▶ _Exercise details_: The answer must consist only of the lines from the line with "Task: Open writing" to the line with "Task: Mark the High Value checkbox", both included, exactly as they stand below.

#### Data for this task ####

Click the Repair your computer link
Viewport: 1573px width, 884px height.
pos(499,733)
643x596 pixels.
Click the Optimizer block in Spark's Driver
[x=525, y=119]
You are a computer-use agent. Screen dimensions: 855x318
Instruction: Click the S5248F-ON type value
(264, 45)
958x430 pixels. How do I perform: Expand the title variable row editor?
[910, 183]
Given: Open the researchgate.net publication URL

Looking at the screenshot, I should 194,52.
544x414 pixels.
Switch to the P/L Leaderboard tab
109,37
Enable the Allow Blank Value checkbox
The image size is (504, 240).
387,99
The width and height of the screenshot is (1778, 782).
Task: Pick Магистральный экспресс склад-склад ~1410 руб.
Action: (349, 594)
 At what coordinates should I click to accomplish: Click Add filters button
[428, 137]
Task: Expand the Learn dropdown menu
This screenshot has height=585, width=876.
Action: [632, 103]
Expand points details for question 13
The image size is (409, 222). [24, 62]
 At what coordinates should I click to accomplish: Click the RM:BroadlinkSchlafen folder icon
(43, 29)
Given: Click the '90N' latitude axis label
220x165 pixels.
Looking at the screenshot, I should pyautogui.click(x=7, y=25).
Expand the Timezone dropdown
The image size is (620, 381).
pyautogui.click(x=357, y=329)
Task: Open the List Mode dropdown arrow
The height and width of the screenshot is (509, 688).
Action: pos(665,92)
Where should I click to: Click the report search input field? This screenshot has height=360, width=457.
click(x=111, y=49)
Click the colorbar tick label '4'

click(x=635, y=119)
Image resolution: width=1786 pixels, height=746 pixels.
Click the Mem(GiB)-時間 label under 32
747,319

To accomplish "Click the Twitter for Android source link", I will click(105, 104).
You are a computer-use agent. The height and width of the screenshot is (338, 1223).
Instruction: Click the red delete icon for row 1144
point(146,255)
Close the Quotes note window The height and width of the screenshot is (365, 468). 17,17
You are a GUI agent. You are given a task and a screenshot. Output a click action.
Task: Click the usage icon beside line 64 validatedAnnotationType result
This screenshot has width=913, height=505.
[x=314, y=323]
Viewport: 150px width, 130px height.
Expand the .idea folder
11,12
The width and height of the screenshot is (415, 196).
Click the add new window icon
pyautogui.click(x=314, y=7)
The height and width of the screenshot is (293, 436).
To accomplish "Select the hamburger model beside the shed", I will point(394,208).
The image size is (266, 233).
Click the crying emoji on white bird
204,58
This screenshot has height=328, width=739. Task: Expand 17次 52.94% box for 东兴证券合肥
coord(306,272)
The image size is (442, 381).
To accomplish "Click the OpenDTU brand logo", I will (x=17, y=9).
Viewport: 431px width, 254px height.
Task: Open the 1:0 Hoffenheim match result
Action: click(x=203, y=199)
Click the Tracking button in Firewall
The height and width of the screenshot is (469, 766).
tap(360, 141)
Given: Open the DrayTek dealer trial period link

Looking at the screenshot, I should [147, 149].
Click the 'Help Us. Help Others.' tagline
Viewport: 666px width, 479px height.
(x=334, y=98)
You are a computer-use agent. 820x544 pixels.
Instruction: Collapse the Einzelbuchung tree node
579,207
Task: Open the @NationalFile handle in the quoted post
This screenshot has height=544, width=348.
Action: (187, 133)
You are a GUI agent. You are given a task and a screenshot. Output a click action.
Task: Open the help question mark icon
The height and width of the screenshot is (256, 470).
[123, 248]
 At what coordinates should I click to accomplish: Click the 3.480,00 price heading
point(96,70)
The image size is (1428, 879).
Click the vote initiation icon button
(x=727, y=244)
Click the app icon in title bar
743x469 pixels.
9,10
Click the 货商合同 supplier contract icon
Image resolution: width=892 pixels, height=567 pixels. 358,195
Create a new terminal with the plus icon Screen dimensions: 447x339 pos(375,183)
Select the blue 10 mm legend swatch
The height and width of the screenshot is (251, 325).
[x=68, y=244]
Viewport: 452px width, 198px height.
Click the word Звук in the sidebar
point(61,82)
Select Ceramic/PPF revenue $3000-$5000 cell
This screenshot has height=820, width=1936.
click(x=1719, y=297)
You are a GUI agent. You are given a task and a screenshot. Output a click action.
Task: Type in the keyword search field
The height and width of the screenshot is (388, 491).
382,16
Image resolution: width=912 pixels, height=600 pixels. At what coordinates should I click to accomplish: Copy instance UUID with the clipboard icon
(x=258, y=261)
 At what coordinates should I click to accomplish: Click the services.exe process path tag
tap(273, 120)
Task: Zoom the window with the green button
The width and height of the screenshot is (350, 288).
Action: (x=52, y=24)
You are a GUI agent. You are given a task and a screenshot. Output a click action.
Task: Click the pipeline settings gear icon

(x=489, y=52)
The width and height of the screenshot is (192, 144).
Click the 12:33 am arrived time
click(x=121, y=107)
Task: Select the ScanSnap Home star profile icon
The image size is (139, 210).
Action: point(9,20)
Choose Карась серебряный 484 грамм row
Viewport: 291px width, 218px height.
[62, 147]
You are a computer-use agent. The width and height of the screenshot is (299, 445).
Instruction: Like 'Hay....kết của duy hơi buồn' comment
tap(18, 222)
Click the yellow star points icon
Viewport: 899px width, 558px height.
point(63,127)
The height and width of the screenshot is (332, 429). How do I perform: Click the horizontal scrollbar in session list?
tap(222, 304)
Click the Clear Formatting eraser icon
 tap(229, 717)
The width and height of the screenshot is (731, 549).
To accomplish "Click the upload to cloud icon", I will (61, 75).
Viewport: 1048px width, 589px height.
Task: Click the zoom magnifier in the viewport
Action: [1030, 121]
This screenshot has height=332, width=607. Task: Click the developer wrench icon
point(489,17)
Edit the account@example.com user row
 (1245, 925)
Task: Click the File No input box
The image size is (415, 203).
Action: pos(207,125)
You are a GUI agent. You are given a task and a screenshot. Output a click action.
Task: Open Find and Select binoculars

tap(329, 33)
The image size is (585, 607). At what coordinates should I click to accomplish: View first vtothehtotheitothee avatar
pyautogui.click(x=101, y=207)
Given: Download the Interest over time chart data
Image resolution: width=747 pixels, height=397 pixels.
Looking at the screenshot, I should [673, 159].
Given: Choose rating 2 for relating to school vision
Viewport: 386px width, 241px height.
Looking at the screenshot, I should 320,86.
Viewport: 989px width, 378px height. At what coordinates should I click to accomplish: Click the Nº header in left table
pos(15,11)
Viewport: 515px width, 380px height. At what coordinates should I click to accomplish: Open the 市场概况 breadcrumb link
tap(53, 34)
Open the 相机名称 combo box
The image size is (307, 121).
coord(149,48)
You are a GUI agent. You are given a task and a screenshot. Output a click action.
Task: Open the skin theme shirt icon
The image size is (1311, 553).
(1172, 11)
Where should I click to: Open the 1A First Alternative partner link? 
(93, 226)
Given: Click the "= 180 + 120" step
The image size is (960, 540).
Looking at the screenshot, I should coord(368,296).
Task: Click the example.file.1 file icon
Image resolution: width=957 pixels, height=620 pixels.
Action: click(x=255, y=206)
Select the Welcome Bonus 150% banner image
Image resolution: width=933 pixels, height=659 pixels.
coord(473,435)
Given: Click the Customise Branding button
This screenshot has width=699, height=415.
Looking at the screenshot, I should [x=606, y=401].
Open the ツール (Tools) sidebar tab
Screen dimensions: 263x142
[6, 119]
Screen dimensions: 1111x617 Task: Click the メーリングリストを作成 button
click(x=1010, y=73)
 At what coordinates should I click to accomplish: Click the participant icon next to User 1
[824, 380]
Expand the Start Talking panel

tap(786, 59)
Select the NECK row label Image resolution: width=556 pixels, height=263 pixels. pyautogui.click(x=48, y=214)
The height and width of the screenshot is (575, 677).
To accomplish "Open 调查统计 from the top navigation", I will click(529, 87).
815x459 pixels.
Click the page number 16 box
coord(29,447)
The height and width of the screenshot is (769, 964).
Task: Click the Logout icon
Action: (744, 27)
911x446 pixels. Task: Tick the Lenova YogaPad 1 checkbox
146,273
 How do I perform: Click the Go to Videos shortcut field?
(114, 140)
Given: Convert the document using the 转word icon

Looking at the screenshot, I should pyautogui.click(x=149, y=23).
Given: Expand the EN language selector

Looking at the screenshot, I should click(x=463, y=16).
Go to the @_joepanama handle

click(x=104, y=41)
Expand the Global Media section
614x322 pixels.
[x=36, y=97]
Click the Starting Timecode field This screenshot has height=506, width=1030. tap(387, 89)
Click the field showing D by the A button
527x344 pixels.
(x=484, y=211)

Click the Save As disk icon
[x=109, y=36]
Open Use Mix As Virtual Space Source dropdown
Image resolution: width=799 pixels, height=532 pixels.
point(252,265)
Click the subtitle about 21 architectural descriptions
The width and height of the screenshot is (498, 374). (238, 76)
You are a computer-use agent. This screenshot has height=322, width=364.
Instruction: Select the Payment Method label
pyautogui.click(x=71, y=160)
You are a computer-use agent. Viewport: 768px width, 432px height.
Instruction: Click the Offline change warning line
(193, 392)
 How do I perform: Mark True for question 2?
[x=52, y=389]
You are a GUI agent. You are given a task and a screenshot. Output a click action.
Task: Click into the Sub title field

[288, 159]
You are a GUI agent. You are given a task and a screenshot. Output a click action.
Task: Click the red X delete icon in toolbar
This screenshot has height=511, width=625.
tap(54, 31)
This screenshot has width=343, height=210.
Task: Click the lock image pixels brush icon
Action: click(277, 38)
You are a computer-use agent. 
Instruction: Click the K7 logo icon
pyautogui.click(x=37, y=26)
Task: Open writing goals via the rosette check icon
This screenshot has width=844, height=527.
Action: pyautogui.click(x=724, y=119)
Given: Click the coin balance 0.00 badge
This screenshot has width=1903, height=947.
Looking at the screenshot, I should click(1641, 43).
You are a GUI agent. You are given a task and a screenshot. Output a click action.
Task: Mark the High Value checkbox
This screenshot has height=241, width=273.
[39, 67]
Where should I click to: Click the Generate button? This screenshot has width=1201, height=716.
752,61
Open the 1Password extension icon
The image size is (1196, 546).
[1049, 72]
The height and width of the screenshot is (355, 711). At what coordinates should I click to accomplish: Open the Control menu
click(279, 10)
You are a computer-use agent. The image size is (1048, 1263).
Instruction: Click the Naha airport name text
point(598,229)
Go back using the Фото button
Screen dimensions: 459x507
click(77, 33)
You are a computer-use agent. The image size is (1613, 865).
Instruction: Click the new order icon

####

▶ _Result of the task_:
Task: Open writing goals via the rosette check icon
This screenshot has width=844, height=527.
Action: pyautogui.click(x=724, y=119)
Given: Click the coin balance 0.00 badge
This screenshot has width=1903, height=947.
Looking at the screenshot, I should click(1641, 43).
You are a GUI agent. You are given a task and a screenshot. Output a click action.
Task: Mark the High Value checkbox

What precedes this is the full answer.